STATED EXERCISE: Write out everything in the material from the line containing "The image size is (862, 937)." down to the line containing "This screenshot has height=607, width=638.", both included, as a numbered list with blank lines left out. Leave the pictures out of your answer.
Start of PROVIDED INFORMATION
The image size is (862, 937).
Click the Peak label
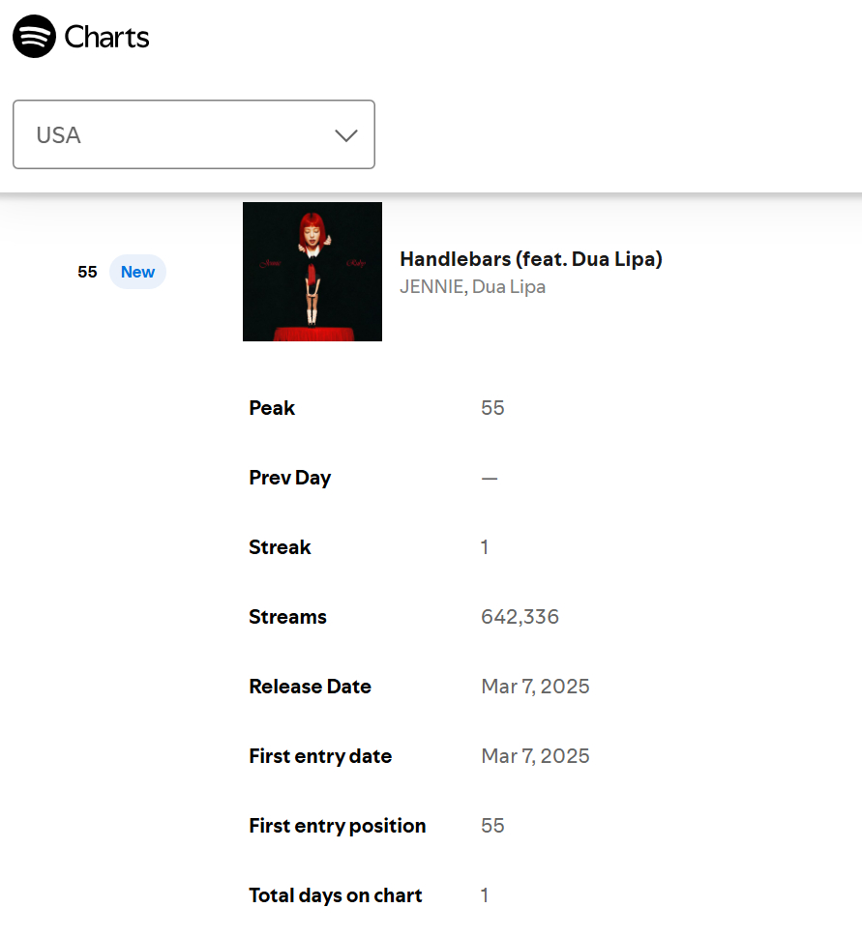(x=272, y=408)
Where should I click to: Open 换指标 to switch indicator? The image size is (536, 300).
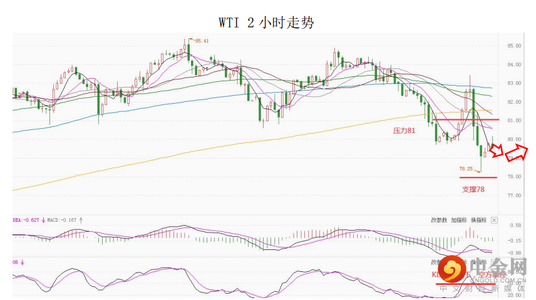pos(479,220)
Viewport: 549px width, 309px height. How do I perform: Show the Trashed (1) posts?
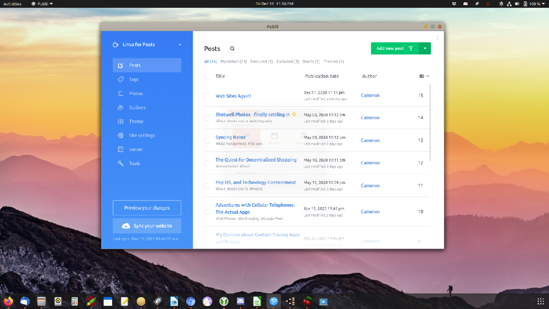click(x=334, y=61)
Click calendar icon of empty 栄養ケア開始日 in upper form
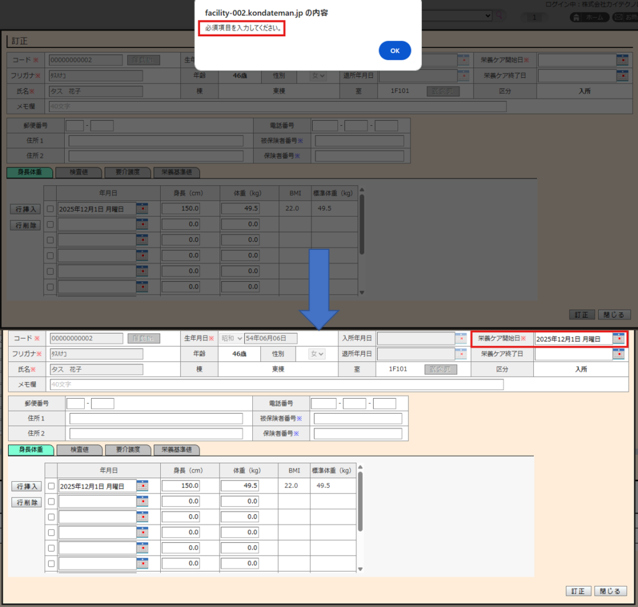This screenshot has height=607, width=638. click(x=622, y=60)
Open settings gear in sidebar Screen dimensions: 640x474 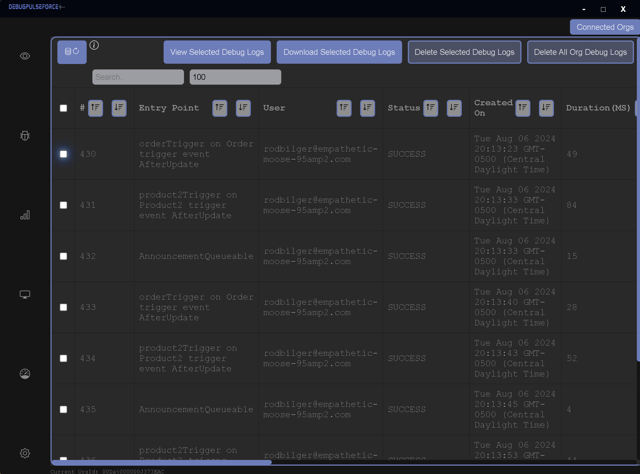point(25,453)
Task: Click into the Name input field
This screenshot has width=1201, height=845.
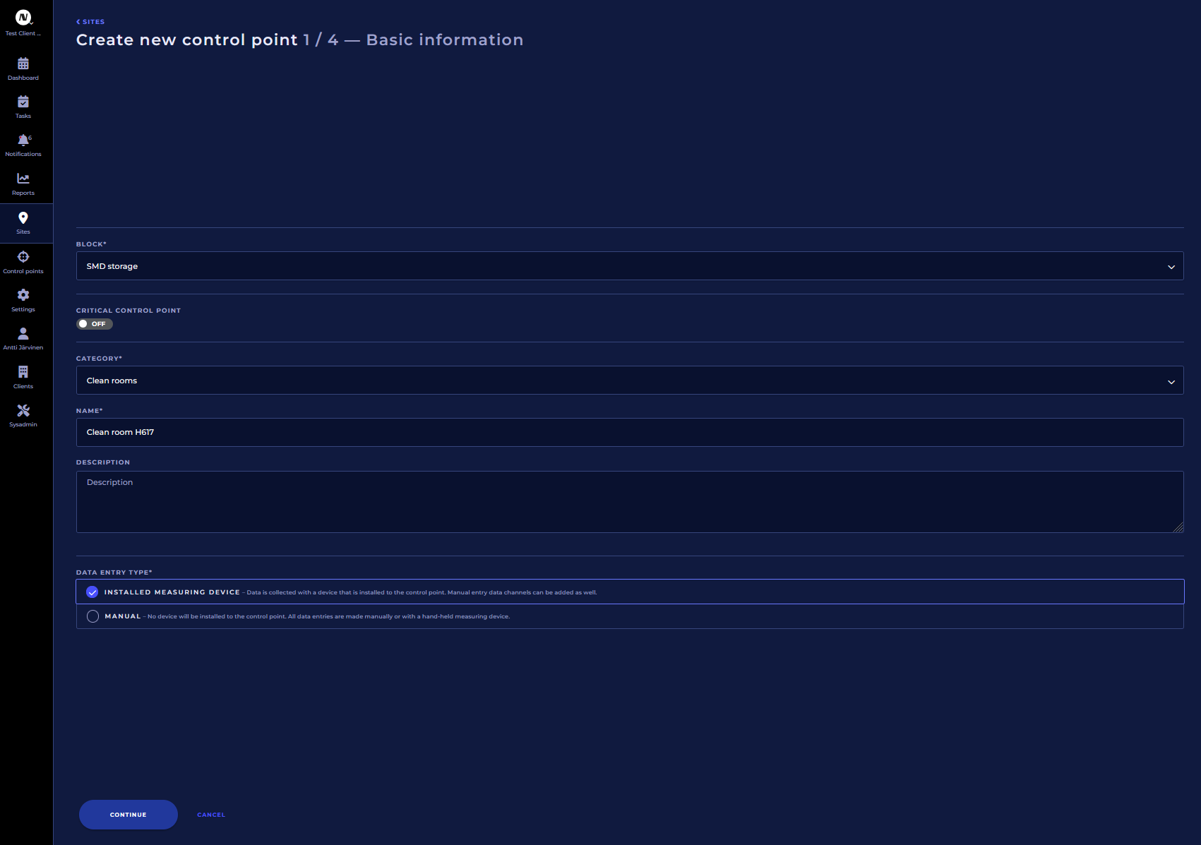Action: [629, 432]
End of PROVIDED INFORMATION
Start of PROVIDED INFORMATION
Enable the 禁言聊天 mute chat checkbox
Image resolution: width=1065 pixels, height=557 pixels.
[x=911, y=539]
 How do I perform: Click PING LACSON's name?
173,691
End of PROVIDED INFORMATION
SOLUTION BELOW:
1. The image size is (862, 937).
2. Click the Peak label
3. (x=272, y=408)
4. Where should I click to: Open 换指标 to switch indicator? The image size is (536, 300).
5. pos(479,220)
6. Viewport: 549px width, 309px height. How do I perform: Show the Trashed (1) posts?
7. click(x=334, y=61)
8. Click calendar icon of empty 栄養ケア開始日 in upper form
9. This screenshot has height=607, width=638. click(x=622, y=60)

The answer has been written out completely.